What the exercise asks: Line by line, repeat the data below exactly, beginning at the first line and ending at the line with "1003 (85, 805)". Omit pictures.

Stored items
=-=-=-=-=

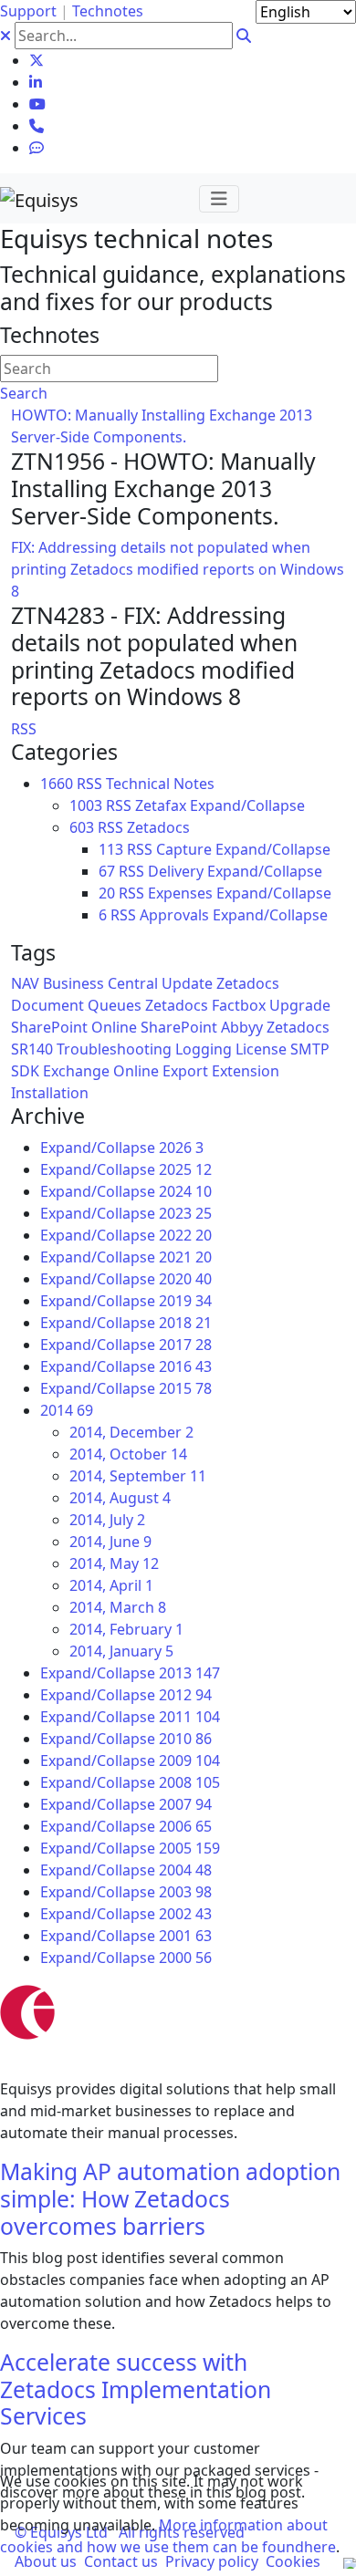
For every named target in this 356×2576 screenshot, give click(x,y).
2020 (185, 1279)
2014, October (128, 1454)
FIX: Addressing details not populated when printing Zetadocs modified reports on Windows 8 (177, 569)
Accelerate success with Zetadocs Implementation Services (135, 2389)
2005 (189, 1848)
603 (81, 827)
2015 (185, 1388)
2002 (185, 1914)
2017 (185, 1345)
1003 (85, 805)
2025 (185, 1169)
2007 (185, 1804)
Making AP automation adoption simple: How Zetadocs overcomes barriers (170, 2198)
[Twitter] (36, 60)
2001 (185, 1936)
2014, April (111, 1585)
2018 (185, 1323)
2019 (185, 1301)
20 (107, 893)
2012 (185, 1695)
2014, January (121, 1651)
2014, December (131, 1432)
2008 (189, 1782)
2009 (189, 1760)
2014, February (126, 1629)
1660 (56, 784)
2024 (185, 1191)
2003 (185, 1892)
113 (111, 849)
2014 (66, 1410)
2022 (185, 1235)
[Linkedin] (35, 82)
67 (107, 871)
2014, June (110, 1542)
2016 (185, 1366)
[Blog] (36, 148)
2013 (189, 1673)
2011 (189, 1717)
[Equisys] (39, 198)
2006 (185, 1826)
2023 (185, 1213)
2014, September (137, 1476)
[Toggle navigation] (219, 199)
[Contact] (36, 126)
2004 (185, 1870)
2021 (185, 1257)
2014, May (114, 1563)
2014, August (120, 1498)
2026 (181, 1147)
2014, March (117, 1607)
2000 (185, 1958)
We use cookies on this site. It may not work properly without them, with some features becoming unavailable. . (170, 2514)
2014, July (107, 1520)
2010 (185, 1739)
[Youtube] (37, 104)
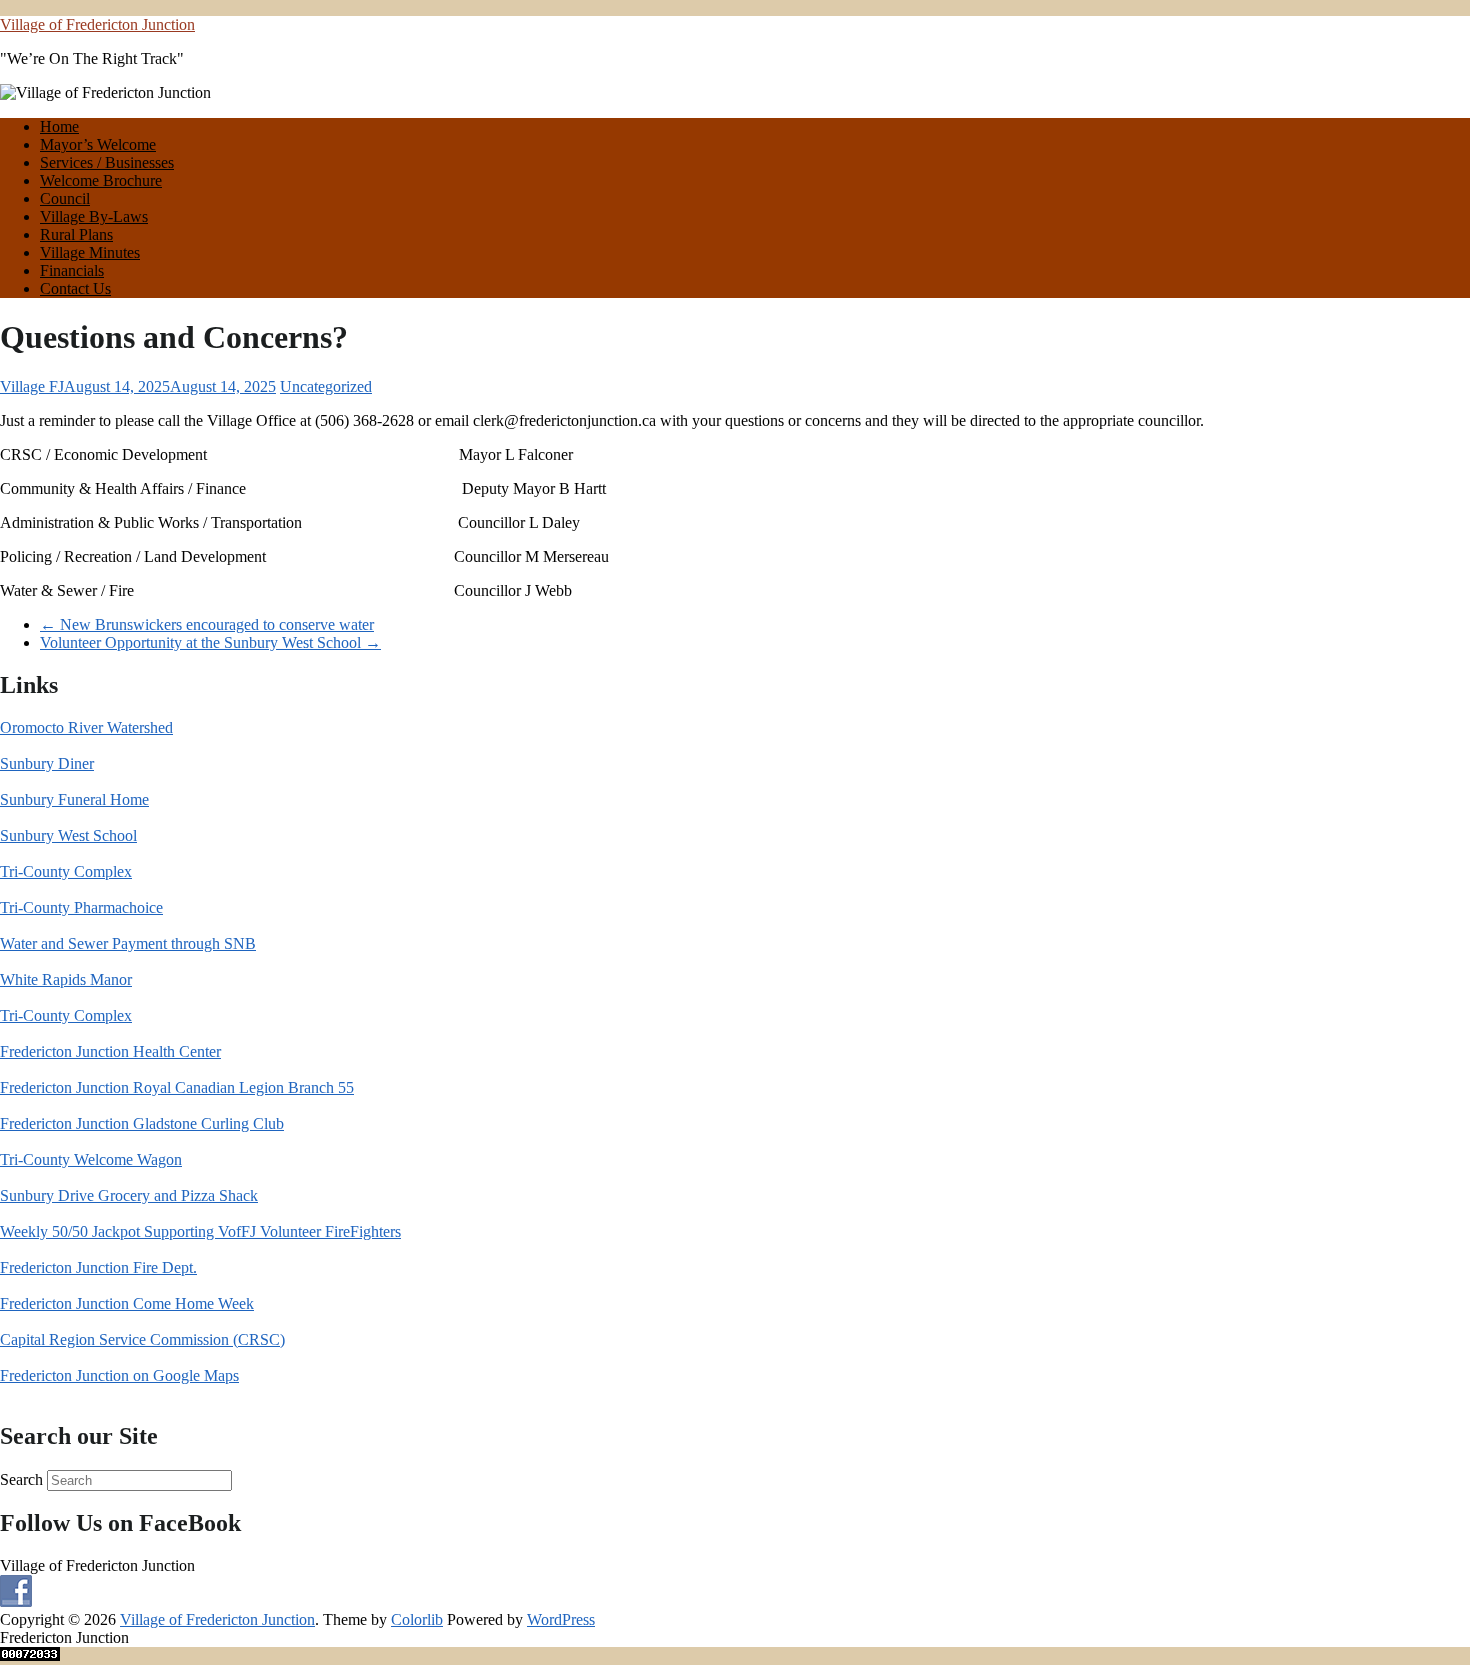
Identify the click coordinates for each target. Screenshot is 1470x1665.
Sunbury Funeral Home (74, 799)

=-=-=-=-=

Result:
For every named target in this 356×2576 screenshot, give click(x,y).
2020 (185, 1279)
2014, October (128, 1454)
FIX: Addressing details not populated when printing Zetadocs modified reports on Windows 8 (177, 569)
Accelerate success with Zetadocs Implementation Services (135, 2389)
2005 (189, 1848)
603 (81, 827)
2015 (185, 1388)
2002 (185, 1914)
2017 (185, 1345)
1003 (85, 805)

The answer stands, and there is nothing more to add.